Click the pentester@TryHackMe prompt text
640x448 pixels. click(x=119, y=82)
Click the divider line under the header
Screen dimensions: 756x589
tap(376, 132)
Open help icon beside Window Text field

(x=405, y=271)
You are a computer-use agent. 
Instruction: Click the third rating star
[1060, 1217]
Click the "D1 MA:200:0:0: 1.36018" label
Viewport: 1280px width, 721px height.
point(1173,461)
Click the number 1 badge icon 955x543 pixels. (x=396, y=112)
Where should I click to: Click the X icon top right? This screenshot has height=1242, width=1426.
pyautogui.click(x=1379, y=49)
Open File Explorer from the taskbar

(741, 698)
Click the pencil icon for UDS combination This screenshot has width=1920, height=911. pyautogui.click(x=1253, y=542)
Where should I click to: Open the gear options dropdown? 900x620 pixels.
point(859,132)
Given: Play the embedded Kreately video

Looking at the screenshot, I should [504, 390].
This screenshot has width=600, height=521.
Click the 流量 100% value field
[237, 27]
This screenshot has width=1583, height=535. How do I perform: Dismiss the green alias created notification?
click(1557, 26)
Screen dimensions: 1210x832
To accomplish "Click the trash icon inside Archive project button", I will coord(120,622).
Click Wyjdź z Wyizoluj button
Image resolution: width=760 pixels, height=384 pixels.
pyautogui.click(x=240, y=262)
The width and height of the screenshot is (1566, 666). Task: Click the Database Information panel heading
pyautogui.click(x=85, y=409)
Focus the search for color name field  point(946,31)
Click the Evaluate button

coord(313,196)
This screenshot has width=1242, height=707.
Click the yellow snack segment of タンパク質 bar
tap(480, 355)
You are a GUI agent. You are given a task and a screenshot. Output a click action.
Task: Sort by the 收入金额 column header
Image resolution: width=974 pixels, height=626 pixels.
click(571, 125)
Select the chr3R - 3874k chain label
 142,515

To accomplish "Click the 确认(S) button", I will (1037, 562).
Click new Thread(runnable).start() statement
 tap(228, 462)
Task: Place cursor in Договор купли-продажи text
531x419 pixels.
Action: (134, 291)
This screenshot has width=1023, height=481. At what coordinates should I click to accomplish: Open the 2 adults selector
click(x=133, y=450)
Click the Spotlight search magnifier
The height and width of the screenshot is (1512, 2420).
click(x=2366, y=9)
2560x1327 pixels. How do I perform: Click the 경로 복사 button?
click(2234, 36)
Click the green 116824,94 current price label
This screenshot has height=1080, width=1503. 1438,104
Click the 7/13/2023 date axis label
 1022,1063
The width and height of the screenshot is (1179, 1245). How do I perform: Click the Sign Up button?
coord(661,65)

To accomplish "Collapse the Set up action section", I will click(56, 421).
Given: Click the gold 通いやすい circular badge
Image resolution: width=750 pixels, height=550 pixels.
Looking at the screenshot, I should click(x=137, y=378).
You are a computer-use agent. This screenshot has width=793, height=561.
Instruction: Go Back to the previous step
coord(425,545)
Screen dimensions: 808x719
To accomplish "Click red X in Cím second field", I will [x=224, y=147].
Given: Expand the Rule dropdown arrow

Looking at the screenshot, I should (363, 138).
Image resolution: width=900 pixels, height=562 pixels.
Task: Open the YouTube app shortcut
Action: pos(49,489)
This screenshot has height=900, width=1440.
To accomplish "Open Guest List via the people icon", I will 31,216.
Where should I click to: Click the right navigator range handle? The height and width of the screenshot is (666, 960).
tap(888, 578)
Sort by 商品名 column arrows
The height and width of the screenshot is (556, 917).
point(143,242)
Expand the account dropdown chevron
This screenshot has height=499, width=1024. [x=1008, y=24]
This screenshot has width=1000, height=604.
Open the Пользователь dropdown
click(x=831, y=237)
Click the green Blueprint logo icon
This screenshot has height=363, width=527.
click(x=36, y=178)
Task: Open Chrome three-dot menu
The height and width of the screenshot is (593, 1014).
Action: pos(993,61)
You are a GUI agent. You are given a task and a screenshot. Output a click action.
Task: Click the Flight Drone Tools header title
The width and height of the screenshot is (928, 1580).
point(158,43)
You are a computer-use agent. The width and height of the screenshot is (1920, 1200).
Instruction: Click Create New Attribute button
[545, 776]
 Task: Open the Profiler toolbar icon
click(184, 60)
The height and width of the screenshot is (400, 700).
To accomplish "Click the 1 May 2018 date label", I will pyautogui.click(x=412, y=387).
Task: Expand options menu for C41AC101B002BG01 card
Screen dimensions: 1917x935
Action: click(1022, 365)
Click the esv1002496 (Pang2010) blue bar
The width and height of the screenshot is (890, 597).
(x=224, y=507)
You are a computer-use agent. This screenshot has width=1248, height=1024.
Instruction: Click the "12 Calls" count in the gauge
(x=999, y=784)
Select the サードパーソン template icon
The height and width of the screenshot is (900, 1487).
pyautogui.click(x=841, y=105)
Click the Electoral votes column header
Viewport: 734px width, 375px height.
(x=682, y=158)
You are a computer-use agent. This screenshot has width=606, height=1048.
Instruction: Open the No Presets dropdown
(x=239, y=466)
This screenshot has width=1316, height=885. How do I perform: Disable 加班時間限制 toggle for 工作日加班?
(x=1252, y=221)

*****

## Set task
Arrange all of the material above as a numbered list, leaving out the blank lines.

## The completed task
1. Click the pentester@TryHackMe prompt text
2. 640x448 pixels. click(x=119, y=82)
3. Click the divider line under the header
4. Screen dimensions: 756x589
5. tap(376, 132)
6. Open help icon beside Window Text field
7. (x=405, y=271)
8. You are a computer-use agent. 
9. Instruction: Click the third rating star
10. [1060, 1217]
11. Click the "D1 MA:200:0:0: 1.36018" label
12. Viewport: 1280px width, 721px height.
13. point(1173,461)
14. Click the number 1 badge icon 955x543 pixels. (x=396, y=112)
15. Where should I click to: Click the X icon top right? This screenshot has height=1242, width=1426.
16. pyautogui.click(x=1379, y=49)
17. Open File Explorer from the taskbar
18. (741, 698)
19. Click the pencil icon for UDS combination This screenshot has width=1920, height=911. pyautogui.click(x=1253, y=542)
20. Where should I click to: Open the gear options dropdown? 900x620 pixels.
21. point(859,132)
22. Given: Play the embedded Kreately video
23. Looking at the screenshot, I should [504, 390].
24. This screenshot has width=600, height=521.
25. Click the 流量 100% value field
26. [237, 27]
27. This screenshot has width=1583, height=535. How do I perform: Dismiss the green alias created notification?
28. click(1557, 26)
29. Screen dimensions: 1210x832
30. To accomplish "Click the trash icon inside Archive project button", I will coord(120,622).
31. Click Wyjdź z Wyizoluj button
32. Image resolution: width=760 pixels, height=384 pixels.
33. pyautogui.click(x=240, y=262)
34. The width and height of the screenshot is (1566, 666). Task: Click the Database Information panel heading
35. pyautogui.click(x=85, y=409)
36. Focus the search for color name field  point(946,31)
37. Click the Evaluate button
38. coord(313,196)
39. This screenshot has width=1242, height=707.
40. Click the yellow snack segment of タンパク質 bar
41. tap(480, 355)
42. You are a GUI agent. You are given a task and a screenshot. Output a click action.
43. Task: Sort by the 收入金额 column header
44. Image resolution: width=974 pixels, height=626 pixels.
45. click(571, 125)
46. Select the chr3R - 3874k chain label
47.  142,515
48. To accomplish "Click the 确认(S) button", I will (1037, 562).
49. Click new Thread(runnable).start() statement
50.  tap(228, 462)
51. Task: Place cursor in Договор купли-продажи text
52. 531x419 pixels.
53. Action: (134, 291)
54. This screenshot has width=1023, height=481. At what coordinates should I click to accomplish: Open the 2 adults selector
55. click(x=133, y=450)
56. Click the Spotlight search magnifier
57. The height and width of the screenshot is (1512, 2420).
58. click(x=2366, y=9)
59. 2560x1327 pixels. How do I perform: Click the 경로 복사 button?
60. click(2234, 36)
61. Click the green 116824,94 current price label
62. This screenshot has height=1080, width=1503. 1438,104
63. Click the 7/13/2023 date axis label
64.  1022,1063
65. The width and height of the screenshot is (1179, 1245). How do I perform: Click the Sign Up button?
66. coord(661,65)
67. To accomplish "Collapse the Set up action section", I will click(56, 421).
68. Given: Click the gold 通いやすい circular badge
69. Image resolution: width=750 pixels, height=550 pixels.
70. Looking at the screenshot, I should click(x=137, y=378).
71. You are a computer-use agent. This screenshot has width=793, height=561.
72. Instruction: Go Back to the previous step
73. coord(425,545)
74. Screen dimensions: 808x719
75. To accomplish "Click red X in Cím second field", I will [x=224, y=147].
76. Given: Expand the Rule dropdown arrow
77. Looking at the screenshot, I should (363, 138).
78. Image resolution: width=900 pixels, height=562 pixels.
79. Task: Open the YouTube app shortcut
80. Action: pos(49,489)
81. This screenshot has height=900, width=1440.
82. To accomplish "Open Guest List via the people icon", I will 31,216.
83. Where should I click to: Click the right navigator range handle? The height and width of the screenshot is (666, 960).
84. tap(888, 578)
85. Sort by 商品名 column arrows
86. The height and width of the screenshot is (556, 917).
87. point(143,242)
88. Expand the account dropdown chevron
89. This screenshot has height=499, width=1024. [x=1008, y=24]
90. This screenshot has width=1000, height=604.
91. Open the Пользователь dropdown
92. click(x=831, y=237)
93. Click the green Blueprint logo icon
94. This screenshot has height=363, width=527.
95. click(x=36, y=178)
96. Task: Open Chrome three-dot menu
97. The height and width of the screenshot is (593, 1014).
98. Action: pos(993,61)
99. You are a GUI agent. You are given a task and a screenshot. Output a click action.
100. Task: Click the Flight Drone Tools header title
101. The width and height of the screenshot is (928, 1580).
102. point(158,43)
103. You are a computer-use agent. The width and height of the screenshot is (1920, 1200).
104. Instruction: Click Create New Attribute button
105. [545, 776]
106.  Task: Open the Profiler toolbar icon
107. click(184, 60)
108. The height and width of the screenshot is (400, 700).
109. To accomplish "Click the 1 May 2018 date label", I will pyautogui.click(x=412, y=387).
110. Task: Expand options menu for C41AC101B002BG01 card
111. Screen dimensions: 1917x935
112. Action: click(1022, 365)
113. Click the esv1002496 (Pang2010) blue bar
114. The width and height of the screenshot is (890, 597).
115. (x=224, y=507)
116. You are a computer-use agent. This screenshot has width=1248, height=1024.
117. Instruction: Click the "12 Calls" count in the gauge
118. (x=999, y=784)
119. Select the サードパーソン template icon
120. The height and width of the screenshot is (900, 1487).
121. pyautogui.click(x=841, y=105)
122. Click the Electoral votes column header
123. Viewport: 734px width, 375px height.
124. (x=682, y=158)
125. You are a computer-use agent. This screenshot has width=606, height=1048.
126. Instruction: Open the No Presets dropdown
127. (x=239, y=466)
128. This screenshot has width=1316, height=885. How do I perform: Disable 加班時間限制 toggle for 工作日加班?
129. (x=1252, y=221)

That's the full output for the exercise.